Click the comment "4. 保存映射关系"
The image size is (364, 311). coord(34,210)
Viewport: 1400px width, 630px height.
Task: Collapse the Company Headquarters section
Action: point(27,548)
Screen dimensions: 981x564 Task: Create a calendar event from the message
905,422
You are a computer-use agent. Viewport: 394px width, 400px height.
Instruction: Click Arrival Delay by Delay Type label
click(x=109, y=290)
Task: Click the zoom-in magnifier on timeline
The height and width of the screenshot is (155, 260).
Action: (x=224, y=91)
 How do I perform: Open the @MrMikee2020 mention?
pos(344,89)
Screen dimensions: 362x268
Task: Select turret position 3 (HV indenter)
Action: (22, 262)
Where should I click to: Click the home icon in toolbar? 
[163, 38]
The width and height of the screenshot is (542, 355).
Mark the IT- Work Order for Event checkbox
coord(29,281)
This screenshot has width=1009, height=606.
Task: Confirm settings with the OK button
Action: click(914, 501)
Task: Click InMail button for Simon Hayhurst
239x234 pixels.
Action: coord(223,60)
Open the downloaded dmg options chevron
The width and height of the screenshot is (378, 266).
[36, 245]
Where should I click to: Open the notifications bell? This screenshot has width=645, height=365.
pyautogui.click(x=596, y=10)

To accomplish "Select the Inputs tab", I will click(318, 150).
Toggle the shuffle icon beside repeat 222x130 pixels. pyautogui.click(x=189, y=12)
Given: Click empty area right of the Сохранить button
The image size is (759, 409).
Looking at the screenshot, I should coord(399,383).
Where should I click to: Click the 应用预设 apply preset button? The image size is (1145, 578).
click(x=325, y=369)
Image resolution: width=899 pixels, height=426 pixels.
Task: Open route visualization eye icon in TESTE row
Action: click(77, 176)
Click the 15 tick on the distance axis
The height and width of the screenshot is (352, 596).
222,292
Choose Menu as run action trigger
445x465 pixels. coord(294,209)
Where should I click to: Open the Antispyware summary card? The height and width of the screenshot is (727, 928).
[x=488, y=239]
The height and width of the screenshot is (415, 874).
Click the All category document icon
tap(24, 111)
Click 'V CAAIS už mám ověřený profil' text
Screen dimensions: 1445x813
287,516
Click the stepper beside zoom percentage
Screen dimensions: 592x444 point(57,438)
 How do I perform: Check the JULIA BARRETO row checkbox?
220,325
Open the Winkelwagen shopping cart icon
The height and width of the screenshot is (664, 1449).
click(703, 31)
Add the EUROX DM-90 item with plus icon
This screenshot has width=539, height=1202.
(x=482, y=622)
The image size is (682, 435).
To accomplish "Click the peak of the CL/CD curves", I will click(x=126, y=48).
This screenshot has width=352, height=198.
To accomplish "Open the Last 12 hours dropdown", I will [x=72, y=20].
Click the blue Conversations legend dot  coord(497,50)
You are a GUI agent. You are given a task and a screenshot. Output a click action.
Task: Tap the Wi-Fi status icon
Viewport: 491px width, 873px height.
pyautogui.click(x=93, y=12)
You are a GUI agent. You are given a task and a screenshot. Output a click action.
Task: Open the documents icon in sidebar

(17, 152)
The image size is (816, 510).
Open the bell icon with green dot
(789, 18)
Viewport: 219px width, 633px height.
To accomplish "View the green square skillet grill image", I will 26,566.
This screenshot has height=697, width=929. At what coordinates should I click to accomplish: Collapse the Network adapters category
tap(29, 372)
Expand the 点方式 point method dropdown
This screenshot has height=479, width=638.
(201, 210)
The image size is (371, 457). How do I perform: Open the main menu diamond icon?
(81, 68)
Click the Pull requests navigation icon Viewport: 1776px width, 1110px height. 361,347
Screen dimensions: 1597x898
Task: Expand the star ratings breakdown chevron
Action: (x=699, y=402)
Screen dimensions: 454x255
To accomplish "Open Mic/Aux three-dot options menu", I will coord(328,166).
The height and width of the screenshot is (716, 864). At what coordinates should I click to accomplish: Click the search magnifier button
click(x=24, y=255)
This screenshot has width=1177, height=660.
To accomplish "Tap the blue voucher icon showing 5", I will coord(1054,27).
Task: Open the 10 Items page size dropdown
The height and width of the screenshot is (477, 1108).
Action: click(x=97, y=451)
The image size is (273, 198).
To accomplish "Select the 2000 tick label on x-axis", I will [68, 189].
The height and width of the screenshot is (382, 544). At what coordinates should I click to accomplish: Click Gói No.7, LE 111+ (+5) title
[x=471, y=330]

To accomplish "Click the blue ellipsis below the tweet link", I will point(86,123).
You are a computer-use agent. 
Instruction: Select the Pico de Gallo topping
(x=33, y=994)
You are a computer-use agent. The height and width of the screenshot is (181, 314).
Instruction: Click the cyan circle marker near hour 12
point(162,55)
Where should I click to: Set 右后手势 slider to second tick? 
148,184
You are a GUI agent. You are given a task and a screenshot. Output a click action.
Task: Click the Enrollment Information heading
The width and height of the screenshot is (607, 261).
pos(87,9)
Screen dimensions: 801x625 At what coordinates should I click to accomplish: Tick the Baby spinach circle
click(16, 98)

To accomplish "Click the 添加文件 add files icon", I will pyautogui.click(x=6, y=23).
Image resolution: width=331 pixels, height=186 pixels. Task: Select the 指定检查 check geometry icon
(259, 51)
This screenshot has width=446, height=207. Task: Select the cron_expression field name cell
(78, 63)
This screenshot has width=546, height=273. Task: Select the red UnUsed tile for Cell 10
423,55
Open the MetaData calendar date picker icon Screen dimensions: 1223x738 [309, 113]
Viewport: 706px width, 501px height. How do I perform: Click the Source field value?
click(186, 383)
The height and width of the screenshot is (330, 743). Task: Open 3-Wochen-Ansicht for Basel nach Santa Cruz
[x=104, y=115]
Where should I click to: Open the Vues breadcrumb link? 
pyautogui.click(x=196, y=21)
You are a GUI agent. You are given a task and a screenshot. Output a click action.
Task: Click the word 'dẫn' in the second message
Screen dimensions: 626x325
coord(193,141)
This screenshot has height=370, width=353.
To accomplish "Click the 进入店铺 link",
-----
→ PROBLEM TO WORK ON: Determine the number of lines above holding the string "blue". Reply with it and nothing more.

→ TASK RESPONSE: 3